How an Associate’s Summer Shaped the Trajectory of Their Career
Let’s Meet Johnna Harrison!
It’s Summer 2000 and it’s the first day of BISM’s summer program and the room is full of nervous, yet excited teenagers ready to kick off the summer festivities. As the group begins learning about the various summer activities that lay ahead, there are expressions of mixed emotions. It was one student’s displeasure that became a vocal proclamation. “I will never get on a boat. I’m afraid of falling in the water. And besides, I am Blind! How am I supposed to get on a boat and go sailing?”
Johnna Harrison, one of our BISM staff members at the time, knew this was nothing but fear and was determined to show this student that being Blind didn’t mean she couldn’t participate in “normal” activities.
Johnna became a member of the BISM team that summer of 2000 when she was first hired to work as a counselor for our summer youth program. In her role, she had the chance to work with a group of teenagers between the ages of 16 – 21. It was during this time she learned how important these programs were to shape a teenager’s perception about their blindness. She noticed during the first half of that summer the students were full of “ I can’t” and “ I won’t, but by the end of the program, students had more confidence and stronger sense of independence. Even the student who swore she would not go sailing, boarded a boat, and had the experience of a lifetime.

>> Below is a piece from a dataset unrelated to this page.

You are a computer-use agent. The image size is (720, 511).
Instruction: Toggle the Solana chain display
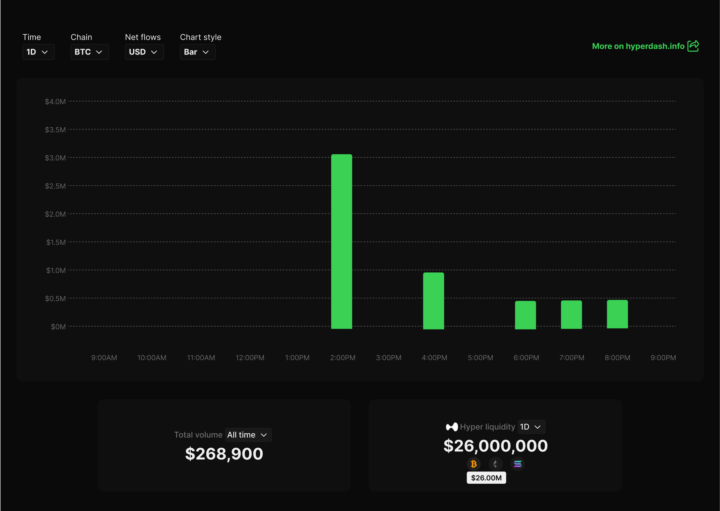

Following the summer program, Johnna found permanent employment at BISM and began her BISM journey in a variety of positions and roles. She served as a job coach and youth program coordinator in the Independence Training and Rehabilitation Department, spent time as an administrator in the Human Resources Department, and most recently worked diligently up the ranks to become BISM’s Operations Trainer in our Sewing Department. Through all these differing roles, Johnna has continued encouraging others to push beyond their comfort level, which has caused her to also push past her own comfort level. As an Operations Trainer, Johnna encounters Associates who sometimes don’t believe they can complete a task due to their blindness. She knows this is not the case and it has been her mission to help shift these perceptions and teach them that they can do it.
In her current role, Johnna also works to explore new and innovative ways to make the process of sewing more accessible for all Associates. Her belief that everyone should be trained in all parts of the process despite their blindness is necessary to shattering barriers around negative perceptions about a person’s capabilities. Johnna is not afraid to explore new techniques or make mistakes. And most importantly she keeps a positive attitude and open mind until she gets the results she’s looking for.
Reflecting on her time at BISM, Johnna owes a huge part of her success to that one summer in 2000. She has experienced first-hand the impact the youth program has had, not only on the participants who go through the program, but the counselors as well. As a counselor, it was her job to teach her students, but she also left learning just as much as they did. These are lessons she has continued to revisit throughout her career. Lessons that reshape and transform as she encounters new challenges. Through it all though, one lesson has stayed consistent throughout her tenure here at BISM and that being Blind shouldn’t be a reason why you can’t do something.